**WHAT NEEDS TO BE DONE**
Duplicate the data verbatim, starting at the line that contains "Click the page vertical" and ending at the end of the data.

+ + +

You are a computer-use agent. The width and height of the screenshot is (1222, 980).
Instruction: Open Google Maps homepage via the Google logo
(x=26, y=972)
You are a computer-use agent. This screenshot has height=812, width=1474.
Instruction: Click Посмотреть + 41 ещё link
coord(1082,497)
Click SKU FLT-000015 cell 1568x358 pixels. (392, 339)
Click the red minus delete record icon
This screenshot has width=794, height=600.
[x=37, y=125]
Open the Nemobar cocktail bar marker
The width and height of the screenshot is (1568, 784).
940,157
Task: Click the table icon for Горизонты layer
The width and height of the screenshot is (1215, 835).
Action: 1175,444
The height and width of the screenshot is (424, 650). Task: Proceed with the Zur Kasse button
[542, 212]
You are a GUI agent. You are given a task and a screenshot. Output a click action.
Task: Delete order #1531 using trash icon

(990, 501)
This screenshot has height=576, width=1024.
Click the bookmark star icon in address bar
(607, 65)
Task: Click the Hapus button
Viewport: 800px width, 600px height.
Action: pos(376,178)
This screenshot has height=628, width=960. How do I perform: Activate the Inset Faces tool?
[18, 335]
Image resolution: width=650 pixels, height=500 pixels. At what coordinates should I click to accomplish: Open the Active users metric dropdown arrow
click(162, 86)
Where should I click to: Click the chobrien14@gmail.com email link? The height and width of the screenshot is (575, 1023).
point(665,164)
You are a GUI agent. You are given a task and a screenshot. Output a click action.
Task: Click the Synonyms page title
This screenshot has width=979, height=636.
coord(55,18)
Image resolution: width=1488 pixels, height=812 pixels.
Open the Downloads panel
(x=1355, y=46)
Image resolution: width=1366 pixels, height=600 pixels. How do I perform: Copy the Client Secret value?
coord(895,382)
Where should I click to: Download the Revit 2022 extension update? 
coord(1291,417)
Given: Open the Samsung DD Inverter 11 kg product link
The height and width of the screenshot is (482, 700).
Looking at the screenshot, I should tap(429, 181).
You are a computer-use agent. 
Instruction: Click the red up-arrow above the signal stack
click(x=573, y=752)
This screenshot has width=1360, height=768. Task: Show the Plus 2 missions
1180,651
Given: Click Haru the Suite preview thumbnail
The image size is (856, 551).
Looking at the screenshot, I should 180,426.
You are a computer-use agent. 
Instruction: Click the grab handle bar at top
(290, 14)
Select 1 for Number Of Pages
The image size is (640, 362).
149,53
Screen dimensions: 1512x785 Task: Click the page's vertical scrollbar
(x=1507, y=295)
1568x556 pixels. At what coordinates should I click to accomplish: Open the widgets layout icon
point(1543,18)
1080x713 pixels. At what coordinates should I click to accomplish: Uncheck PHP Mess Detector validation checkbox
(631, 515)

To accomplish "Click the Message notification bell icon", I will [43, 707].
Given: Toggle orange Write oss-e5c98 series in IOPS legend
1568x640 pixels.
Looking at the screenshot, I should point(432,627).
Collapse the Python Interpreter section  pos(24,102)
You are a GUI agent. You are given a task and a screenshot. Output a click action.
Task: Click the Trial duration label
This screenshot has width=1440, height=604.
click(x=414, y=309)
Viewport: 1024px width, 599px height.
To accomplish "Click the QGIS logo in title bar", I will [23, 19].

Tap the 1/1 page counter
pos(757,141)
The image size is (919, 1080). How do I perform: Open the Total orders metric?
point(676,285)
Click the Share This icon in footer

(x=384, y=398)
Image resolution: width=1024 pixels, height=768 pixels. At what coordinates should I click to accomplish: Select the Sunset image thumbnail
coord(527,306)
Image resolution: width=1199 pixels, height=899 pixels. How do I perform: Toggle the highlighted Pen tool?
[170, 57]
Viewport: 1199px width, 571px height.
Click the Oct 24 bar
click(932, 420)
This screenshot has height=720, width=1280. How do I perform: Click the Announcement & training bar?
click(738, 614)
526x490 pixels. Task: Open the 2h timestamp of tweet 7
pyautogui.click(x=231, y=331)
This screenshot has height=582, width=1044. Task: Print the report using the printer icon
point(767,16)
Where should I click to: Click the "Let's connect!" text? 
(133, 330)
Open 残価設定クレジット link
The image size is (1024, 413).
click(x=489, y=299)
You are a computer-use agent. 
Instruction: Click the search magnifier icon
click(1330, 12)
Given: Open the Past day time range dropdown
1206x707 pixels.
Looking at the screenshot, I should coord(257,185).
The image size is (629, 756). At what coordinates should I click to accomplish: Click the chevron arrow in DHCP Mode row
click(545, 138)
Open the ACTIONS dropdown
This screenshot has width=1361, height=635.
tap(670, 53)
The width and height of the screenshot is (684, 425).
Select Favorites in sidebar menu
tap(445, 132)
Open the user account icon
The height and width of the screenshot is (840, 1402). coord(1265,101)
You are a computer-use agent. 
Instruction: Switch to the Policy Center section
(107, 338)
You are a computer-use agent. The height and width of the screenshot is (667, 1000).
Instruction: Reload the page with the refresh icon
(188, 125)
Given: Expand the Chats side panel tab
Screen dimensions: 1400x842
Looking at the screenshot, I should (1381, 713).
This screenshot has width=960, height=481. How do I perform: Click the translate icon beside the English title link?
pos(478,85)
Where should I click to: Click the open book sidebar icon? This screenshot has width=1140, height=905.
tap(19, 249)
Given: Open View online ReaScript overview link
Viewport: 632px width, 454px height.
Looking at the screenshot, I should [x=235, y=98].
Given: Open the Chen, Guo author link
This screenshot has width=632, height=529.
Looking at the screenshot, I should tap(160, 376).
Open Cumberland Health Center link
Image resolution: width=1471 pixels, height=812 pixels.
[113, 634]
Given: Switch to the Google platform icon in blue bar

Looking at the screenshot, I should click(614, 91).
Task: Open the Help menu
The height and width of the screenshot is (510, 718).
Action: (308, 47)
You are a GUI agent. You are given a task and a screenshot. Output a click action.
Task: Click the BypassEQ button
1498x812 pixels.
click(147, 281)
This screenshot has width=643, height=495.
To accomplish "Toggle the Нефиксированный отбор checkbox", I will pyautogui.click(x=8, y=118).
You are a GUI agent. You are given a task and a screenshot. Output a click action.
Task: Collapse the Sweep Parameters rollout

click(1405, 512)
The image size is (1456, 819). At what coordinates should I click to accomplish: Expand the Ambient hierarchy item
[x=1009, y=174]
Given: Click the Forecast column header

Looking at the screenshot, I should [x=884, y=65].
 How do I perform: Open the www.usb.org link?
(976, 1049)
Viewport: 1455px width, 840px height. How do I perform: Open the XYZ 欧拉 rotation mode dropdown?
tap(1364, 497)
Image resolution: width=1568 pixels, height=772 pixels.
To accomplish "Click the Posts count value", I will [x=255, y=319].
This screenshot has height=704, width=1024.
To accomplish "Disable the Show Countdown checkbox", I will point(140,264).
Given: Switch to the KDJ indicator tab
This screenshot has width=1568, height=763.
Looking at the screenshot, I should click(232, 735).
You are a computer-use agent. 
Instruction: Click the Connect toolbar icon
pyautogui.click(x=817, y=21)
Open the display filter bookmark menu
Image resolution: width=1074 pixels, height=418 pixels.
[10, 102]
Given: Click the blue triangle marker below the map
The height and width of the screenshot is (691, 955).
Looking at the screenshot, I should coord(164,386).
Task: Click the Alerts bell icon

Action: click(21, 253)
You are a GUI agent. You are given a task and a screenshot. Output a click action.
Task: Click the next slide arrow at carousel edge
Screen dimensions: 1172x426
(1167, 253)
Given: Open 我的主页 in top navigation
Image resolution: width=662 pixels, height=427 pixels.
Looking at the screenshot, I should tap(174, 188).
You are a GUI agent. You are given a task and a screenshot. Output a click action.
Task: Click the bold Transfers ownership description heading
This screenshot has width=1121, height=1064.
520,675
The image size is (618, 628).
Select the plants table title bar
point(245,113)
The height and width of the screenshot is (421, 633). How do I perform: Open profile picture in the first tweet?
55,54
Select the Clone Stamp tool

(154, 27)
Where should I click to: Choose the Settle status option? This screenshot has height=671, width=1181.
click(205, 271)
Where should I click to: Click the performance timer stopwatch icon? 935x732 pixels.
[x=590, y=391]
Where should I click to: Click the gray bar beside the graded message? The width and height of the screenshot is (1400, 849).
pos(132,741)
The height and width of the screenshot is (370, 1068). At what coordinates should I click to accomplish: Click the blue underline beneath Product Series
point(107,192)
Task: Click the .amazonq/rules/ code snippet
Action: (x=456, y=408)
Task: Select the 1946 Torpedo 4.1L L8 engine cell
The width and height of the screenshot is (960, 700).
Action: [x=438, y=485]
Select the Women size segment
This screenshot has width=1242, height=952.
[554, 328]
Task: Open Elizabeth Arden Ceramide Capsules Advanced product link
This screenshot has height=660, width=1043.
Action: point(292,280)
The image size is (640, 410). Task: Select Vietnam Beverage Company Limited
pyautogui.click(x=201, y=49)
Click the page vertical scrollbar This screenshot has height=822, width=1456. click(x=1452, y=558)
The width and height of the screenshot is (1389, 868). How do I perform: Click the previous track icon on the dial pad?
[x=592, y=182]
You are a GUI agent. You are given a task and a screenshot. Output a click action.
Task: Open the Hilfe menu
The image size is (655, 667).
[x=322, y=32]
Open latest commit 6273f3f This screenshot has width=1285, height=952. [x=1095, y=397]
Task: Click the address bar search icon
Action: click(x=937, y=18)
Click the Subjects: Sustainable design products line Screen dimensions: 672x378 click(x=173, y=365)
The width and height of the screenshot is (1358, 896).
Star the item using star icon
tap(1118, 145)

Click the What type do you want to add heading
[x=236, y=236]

+ + +

**OUTPUT OF THE TASK**
Click the page vertical scrollbar This screenshot has height=822, width=1456. click(x=1452, y=558)
The width and height of the screenshot is (1389, 868). How do I perform: Click the previous track icon on the dial pad?
[x=592, y=182]
You are a GUI agent. You are given a task and a screenshot. Output a click action.
Task: Open the Hilfe menu
The image size is (655, 667).
[x=322, y=32]
Open latest commit 6273f3f This screenshot has width=1285, height=952. [x=1095, y=397]
Task: Click the address bar search icon
Action: click(x=937, y=18)
Click the Subjects: Sustainable design products line Screen dimensions: 672x378 click(x=173, y=365)
The width and height of the screenshot is (1358, 896).
Star the item using star icon
tap(1118, 145)

Click the What type do you want to add heading
[x=236, y=236]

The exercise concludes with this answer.